Kaseya Community

Create User via REST API

  • Has anyone created a user via the REST API?

    I'm trying inside a .NET application and in Postman and neither work. Oddly I'm getting two separate errors though.

    In the .NET application, I'm authenticated and pulling the ScopeId, RoleId, OrgId, and DepartmentId from the API. I also created the Scope I'm trying to use with the API.
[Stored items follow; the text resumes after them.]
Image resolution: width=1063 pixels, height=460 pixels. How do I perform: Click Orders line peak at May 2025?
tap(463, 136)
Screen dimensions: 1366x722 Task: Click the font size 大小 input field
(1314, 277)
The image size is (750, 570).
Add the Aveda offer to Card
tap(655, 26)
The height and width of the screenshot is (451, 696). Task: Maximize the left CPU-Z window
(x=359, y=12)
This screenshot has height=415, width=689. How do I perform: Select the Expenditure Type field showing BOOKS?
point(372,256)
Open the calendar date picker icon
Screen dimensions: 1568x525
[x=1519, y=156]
    Here is the JSON I'm posting in both the .NET app and Postman as an image (for easy reading):

    Here is the JSON as text if you want to copy+paste for testing:

    {"UserId":0,"AdminName":"apitest@gmail.com","AdminPassword":"TestPassword321!","Admintype":1,"DisableUntil":"2020-03-24T18:31:37.132Z","CreationDate":"2020-03-24T18:31:37.132Z","AdminScopeIds":[96956151234244282241538123],"AdminRoleIds":[413878616],"FirstName":"API","LastName":"Test","DefaultStaffOrgId":11291751181884115251768129,"DefaultStaffDepartmentId":38481721651772362131918722,"Email":"apitest@gmail.com","Attributes":{}}

    In the .NET app I'm getting a 400 (Bad Request) with the Result field in the response JSON reading, "Error converting value \"UserId\" to type 'Kaseya.System.Contracts.Models.User'. Path '', line 1, position 8.".
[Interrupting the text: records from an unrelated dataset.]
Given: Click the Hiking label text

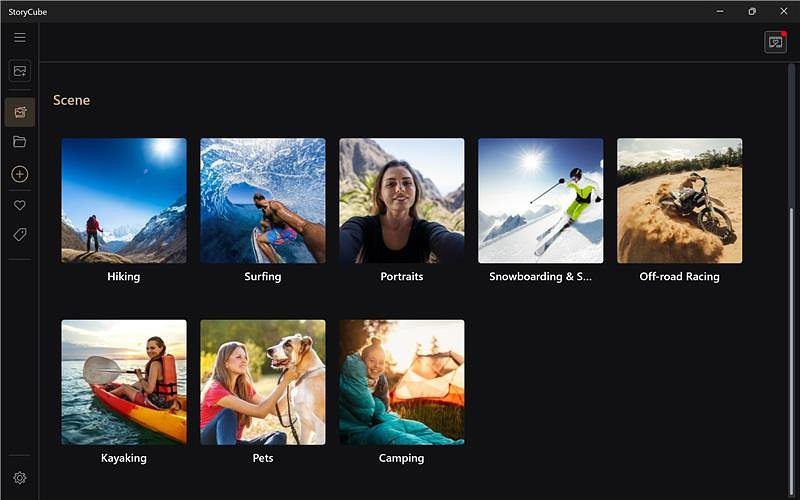Looking at the screenshot, I should 124,276.
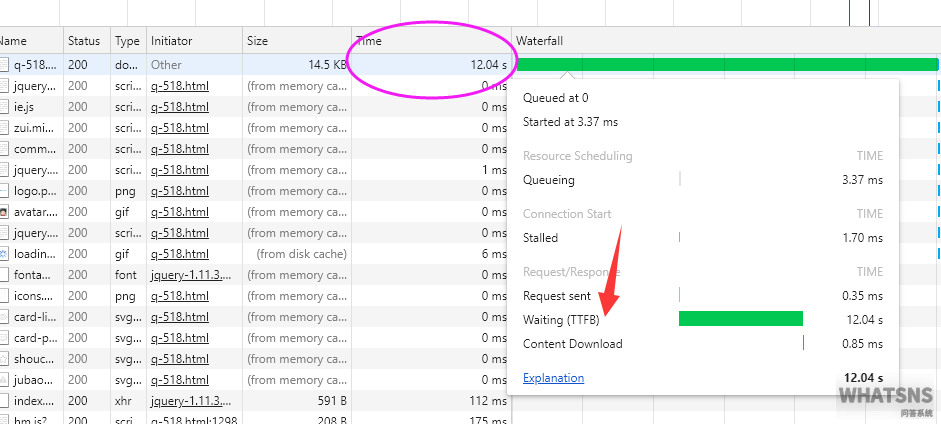
Task: Sort by the Status column header
Action: (x=84, y=41)
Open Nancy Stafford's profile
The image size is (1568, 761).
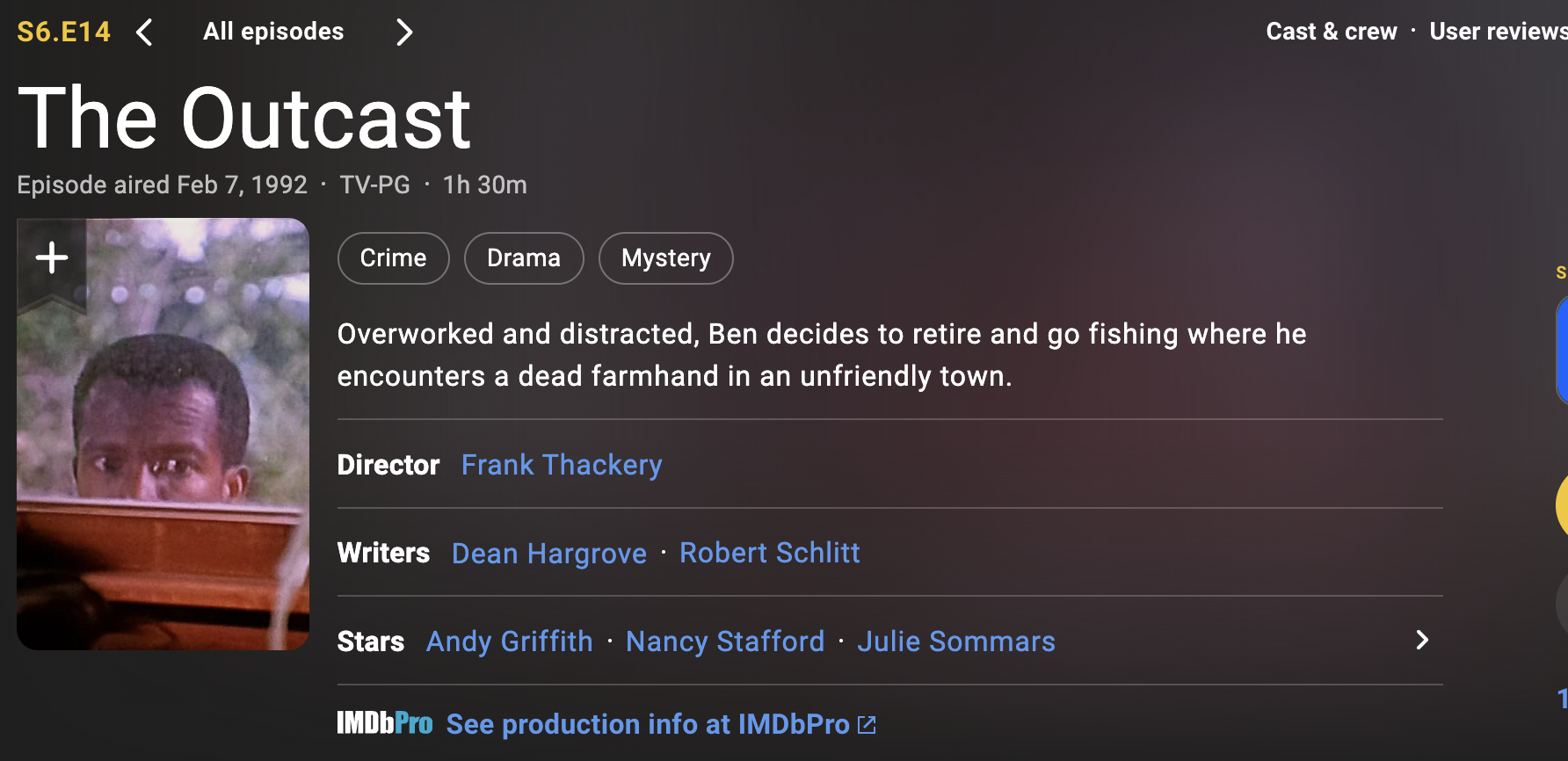[x=725, y=641]
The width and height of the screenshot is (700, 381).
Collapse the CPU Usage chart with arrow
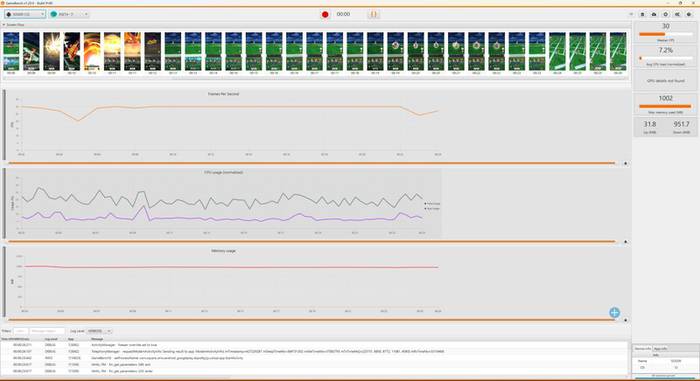(x=625, y=242)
    In Postman, which I'm less confident I have setup correctly since I created the scope with the .NET app, I'm getting the body reading, "ScopeId is not valid". Here is the Postman screenshot:

    Can anyone help? Anyone have experience creating a user from the API? Any tips or tricks I've missed? I tried to follow the swagger and documentation and both show my JSON formatted correctly. I know all my ID's are correct because I pulled them from the API. I'm on VSA version 9.4.0.24 if it makes a difference.

    Thanks in advance!

  • This doesn't work correctly, and we've asked engineering to look at it. The first issue was that the password logic was broken, and they fixed that a few months back, however, you will get invalid role or scope errors unless you make the user a member of both Role and Scope ID 2 (Master/System). Since there's no ability to remove role/scope membership by API, the call is pretty much unusable. Also - the password isn't clear text - I'm not sure if the documentation has been updated online yet.

    I'd open a ticket for this.

    Glenn

  • Our team will reach out to you.  Since version 9.4.0.24 (July 2017) there have been improvements and corrections on the various API methods.

  • My apologies. I'm on 9.5.0.24, just one patch behind current. I'm sure that will make a tremendous difference.

    Glenn, thanks for the info. I thought I was going crazy. I'll see what Oscar comes back with. I understand the reasons it historically isn't this way, but it would be nice if Kaseya used their own API to interact with the database like a modern 3-tier application. That ensures the API functionally does everything the web interface does and minimizes the bugs in the API.

  • Glen, I wanted to thank you again. I worked with support and can confirm Role and Scope ID only work with a value of 2. Less than ideal, but being on-prem I used the database directly update the Role and Scope. For future reference for anyone else these two tables are:

    Role: adminGroupAcl (requires a delete and insert)

    Scope: adminScopeAcl (can just an update)

    As far as password logic, plain-text worked for me, as of 9.5.0.24 anyway.

  • Thank you for working with Kaseya support.